(Records contained in a dataset)
%%
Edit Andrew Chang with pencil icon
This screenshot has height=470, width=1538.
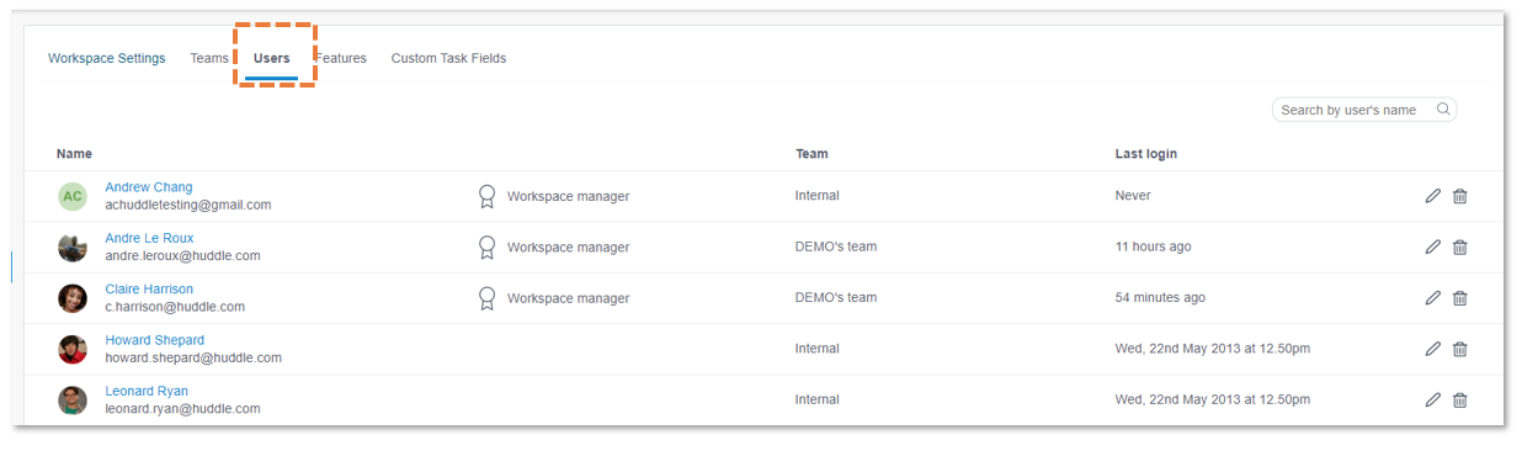(x=1433, y=196)
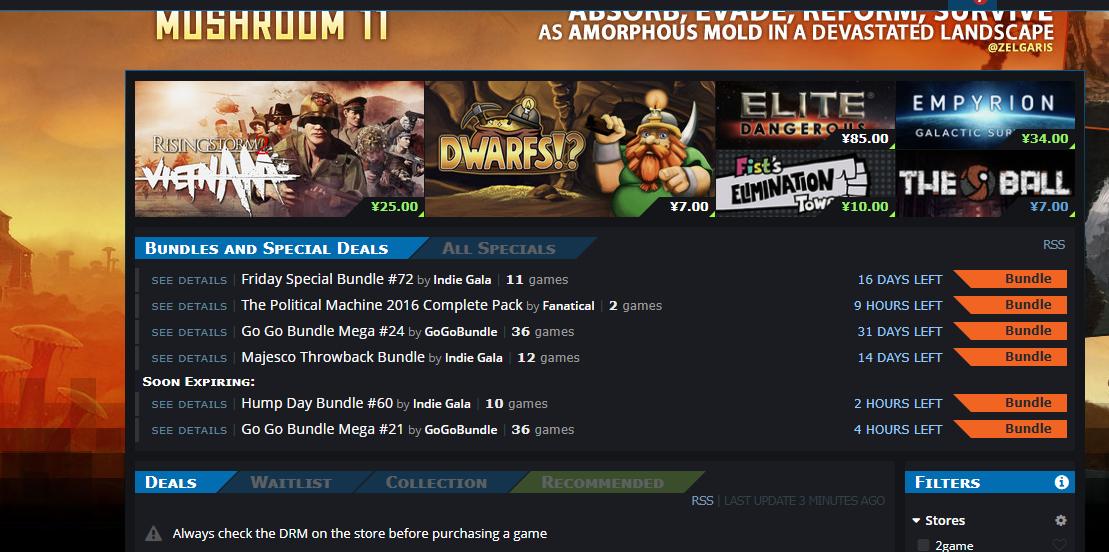This screenshot has height=552, width=1109.
Task: Open the Rising Storm Vietnam deal thumbnail
Action: coord(279,149)
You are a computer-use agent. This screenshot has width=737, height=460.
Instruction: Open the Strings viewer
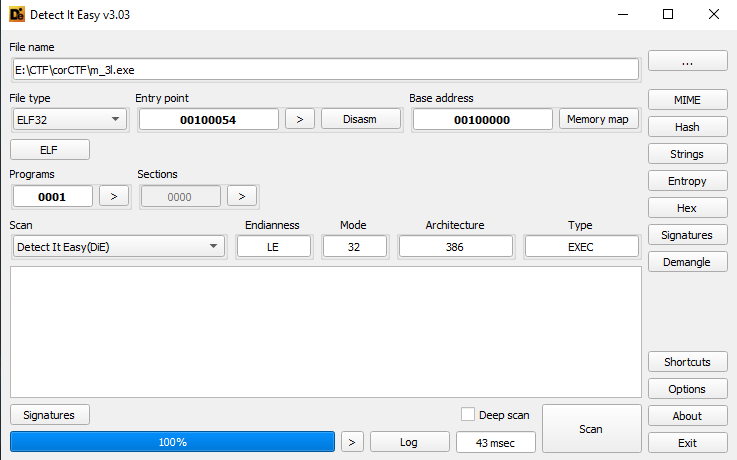687,154
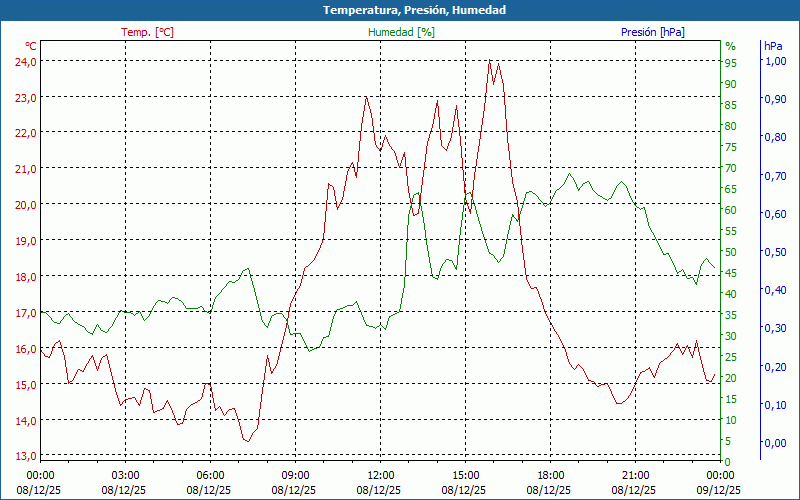Click the 50 tick on humidity axis

pos(731,252)
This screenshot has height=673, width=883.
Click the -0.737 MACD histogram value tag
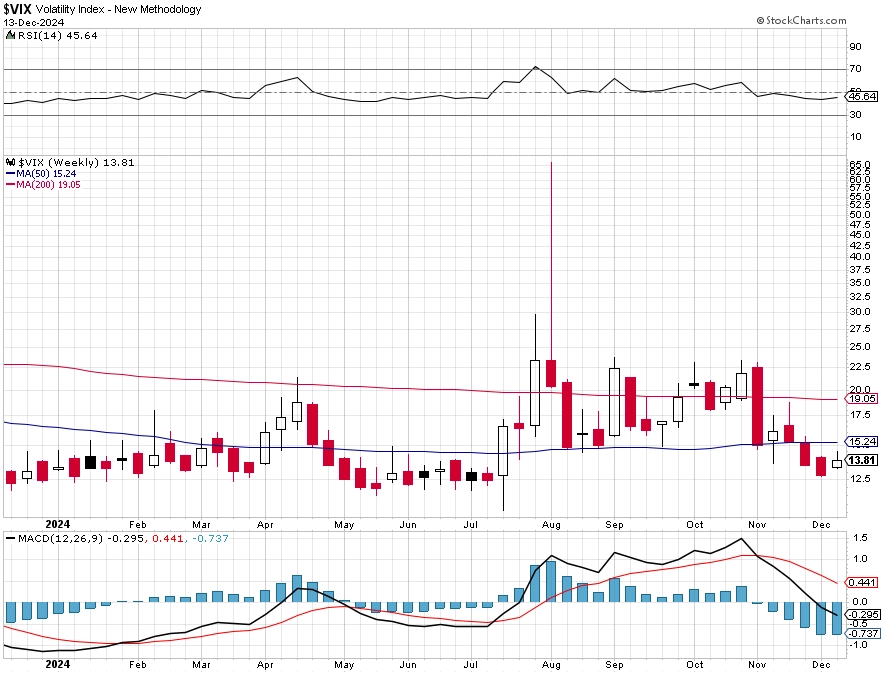pos(862,634)
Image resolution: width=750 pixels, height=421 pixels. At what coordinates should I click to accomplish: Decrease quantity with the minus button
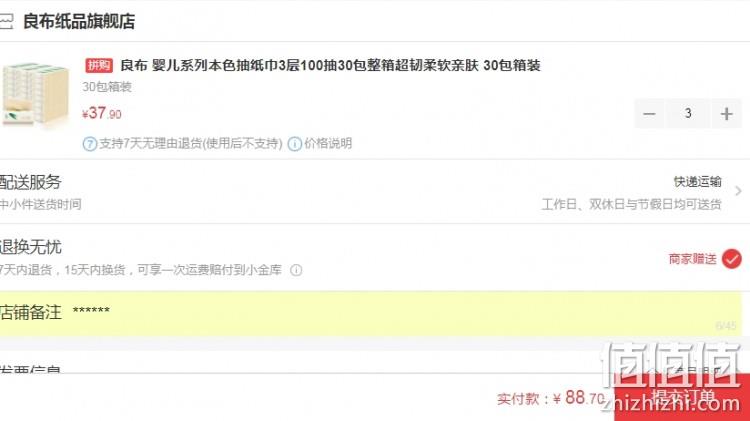point(649,114)
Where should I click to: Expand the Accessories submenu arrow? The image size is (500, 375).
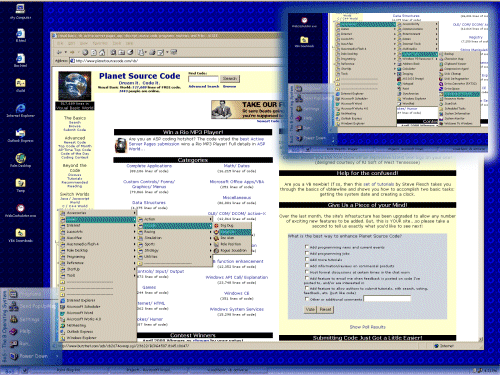[x=135, y=213]
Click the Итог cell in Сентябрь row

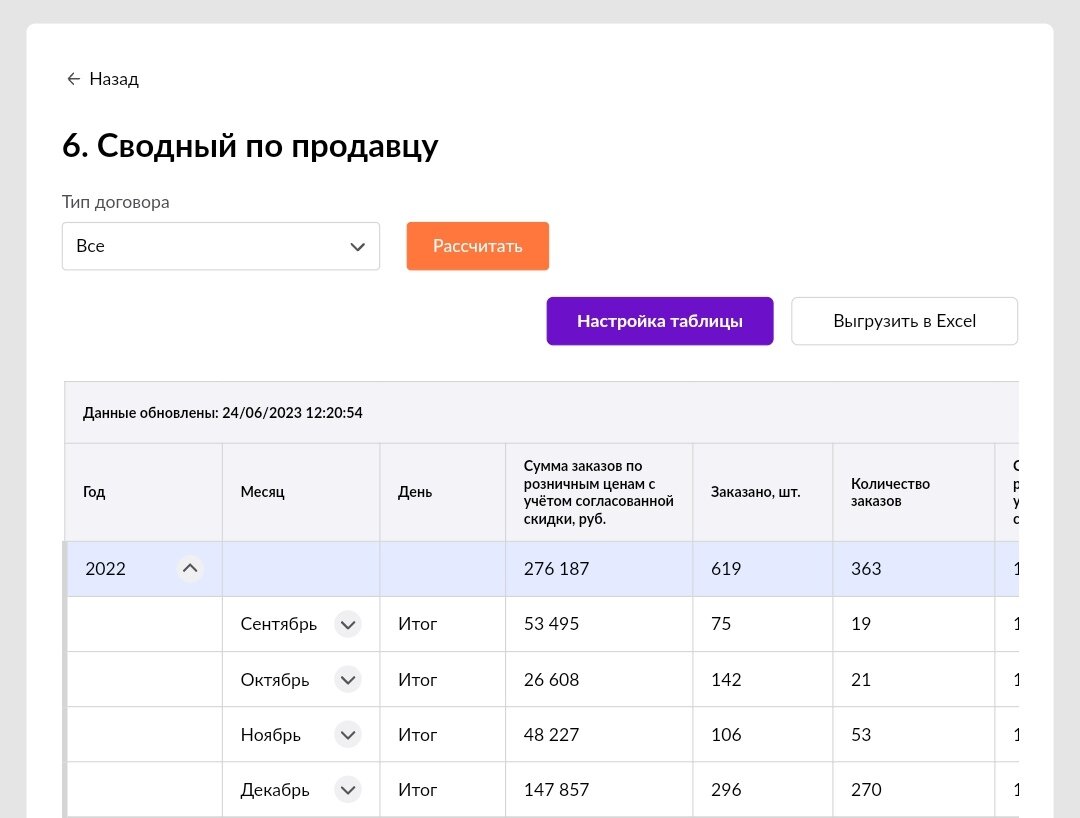click(417, 623)
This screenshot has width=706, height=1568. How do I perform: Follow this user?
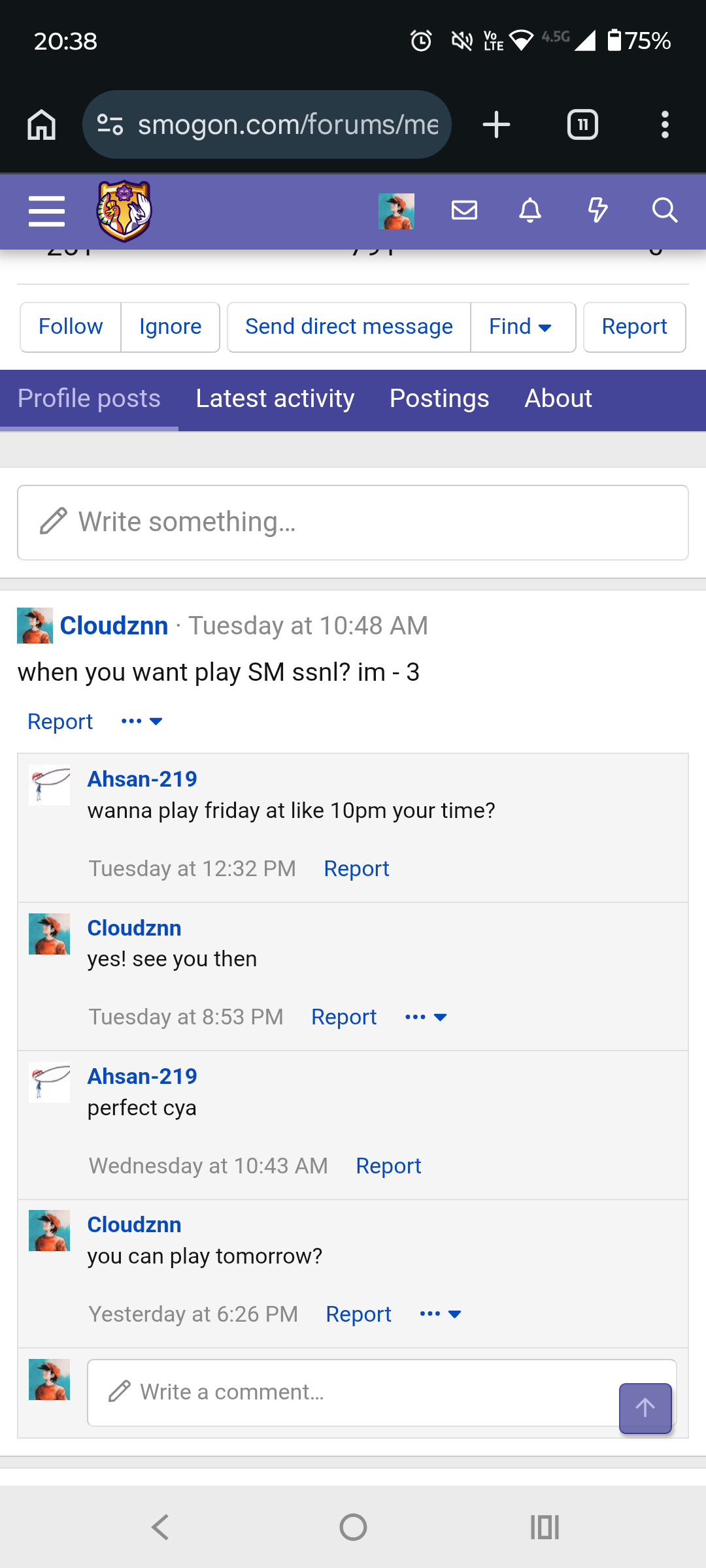click(69, 327)
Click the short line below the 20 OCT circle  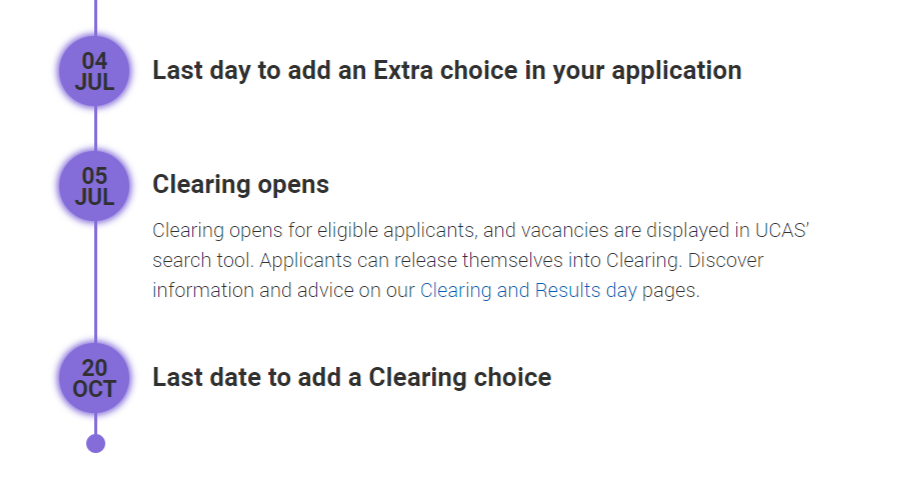click(96, 424)
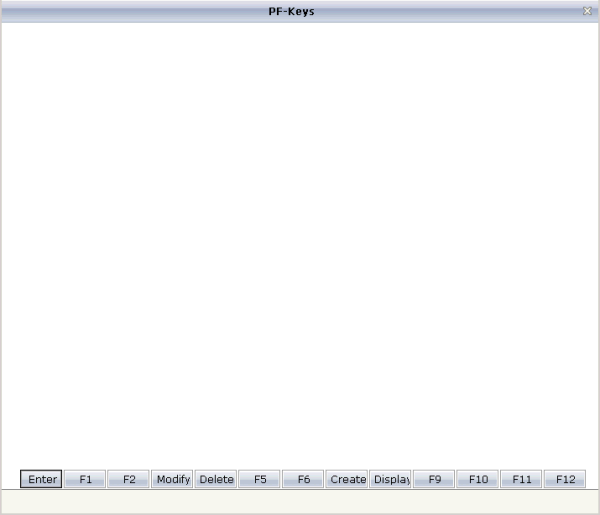Click the F6 function key
Screen dimensions: 600x515
coord(303,479)
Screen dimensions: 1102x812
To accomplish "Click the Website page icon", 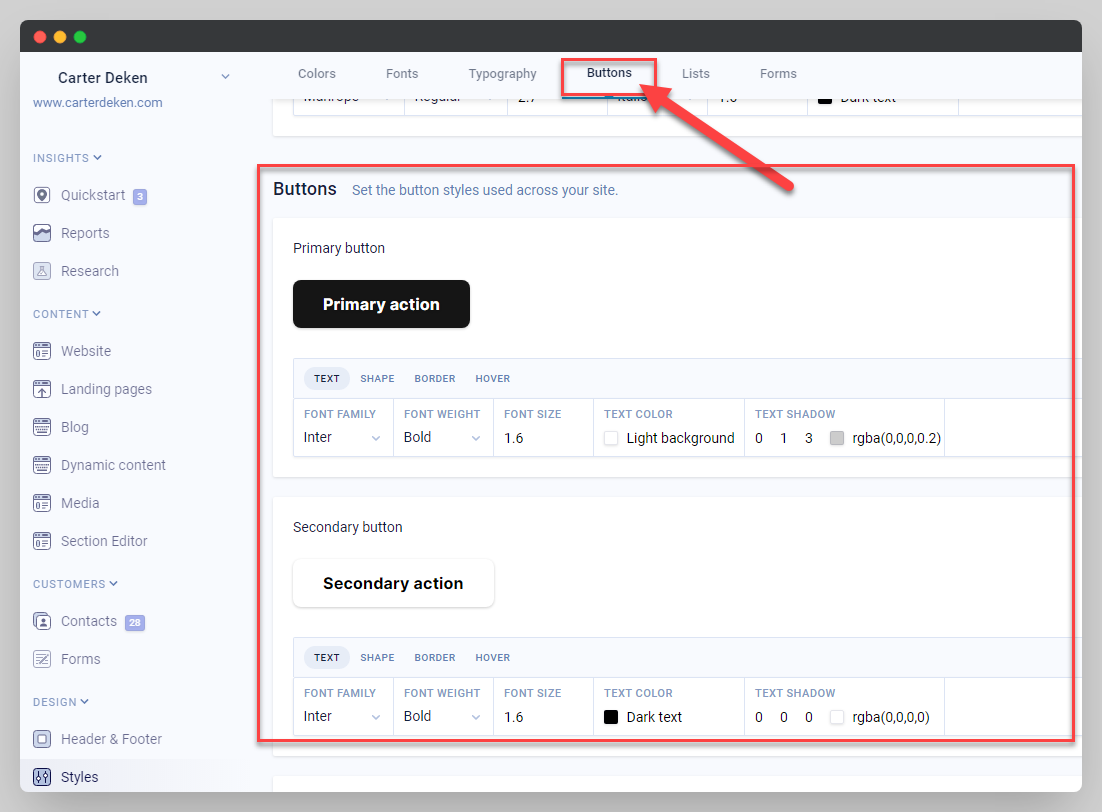I will (x=42, y=351).
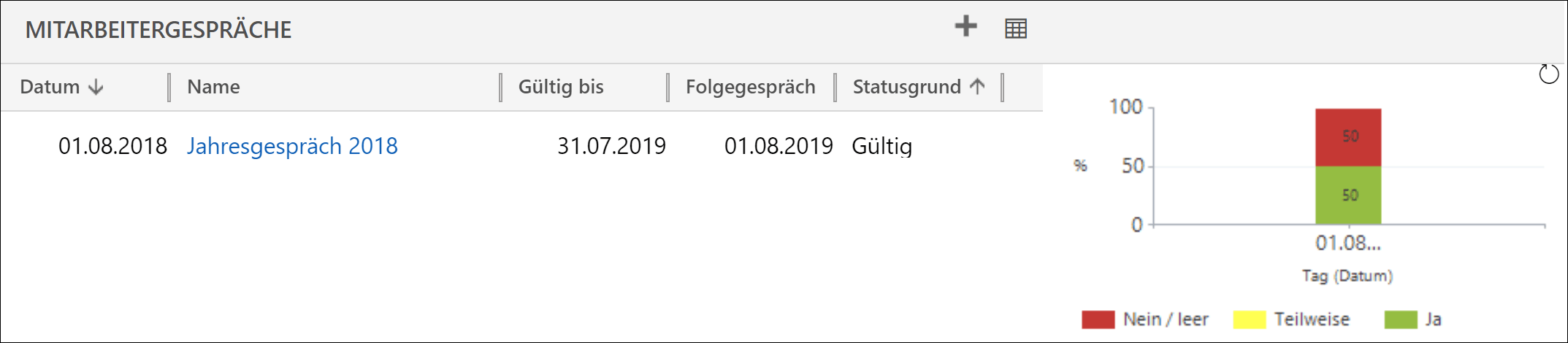The height and width of the screenshot is (343, 1568).
Task: Open Jahresgespräch 2018 record link
Action: pyautogui.click(x=292, y=146)
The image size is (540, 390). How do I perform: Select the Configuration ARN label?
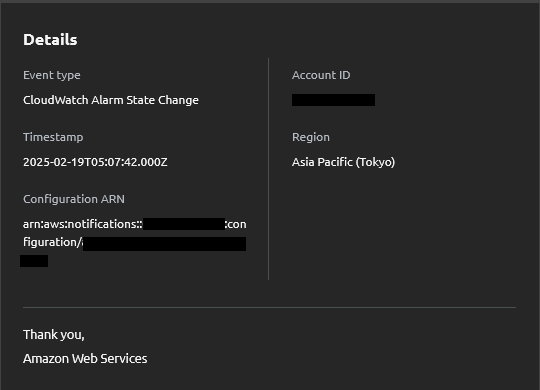pos(74,199)
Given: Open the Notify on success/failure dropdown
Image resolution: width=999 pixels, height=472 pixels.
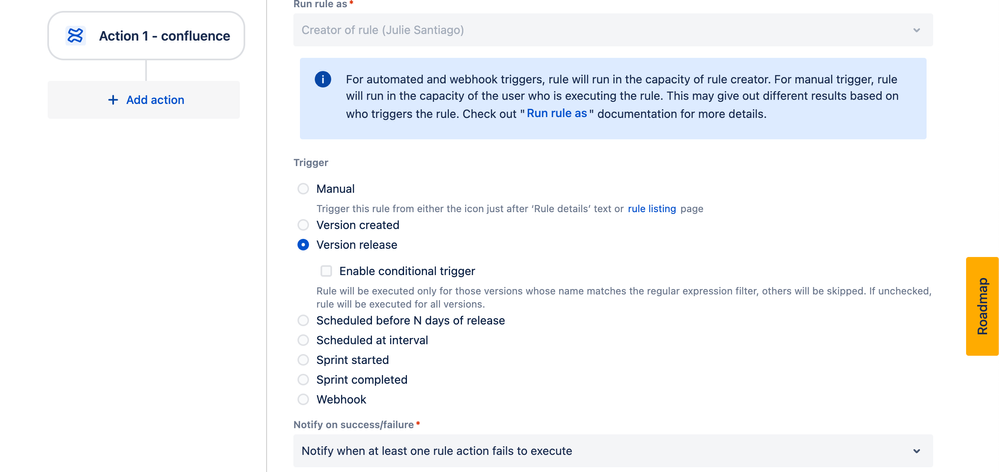Looking at the screenshot, I should [x=613, y=451].
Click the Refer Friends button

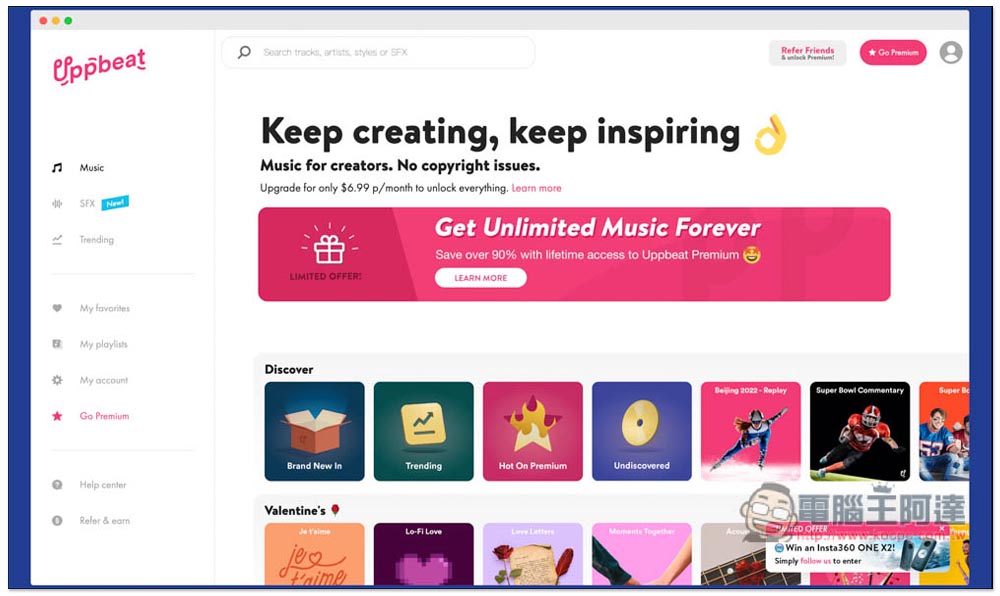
%%
Task instructions —
What the answer must hold is the exact text of every line from the one containing "The image size is (540, 390)." through the end of the data, minus any pictures.

Expected output —
The image size is (540, 390). How do I perform: Select the Configuration ARN label?
pos(74,199)
Given: Open the Notify on success/failure dropdown
Image resolution: width=999 pixels, height=472 pixels.
Looking at the screenshot, I should [x=613, y=451].
Click the Refer Friends button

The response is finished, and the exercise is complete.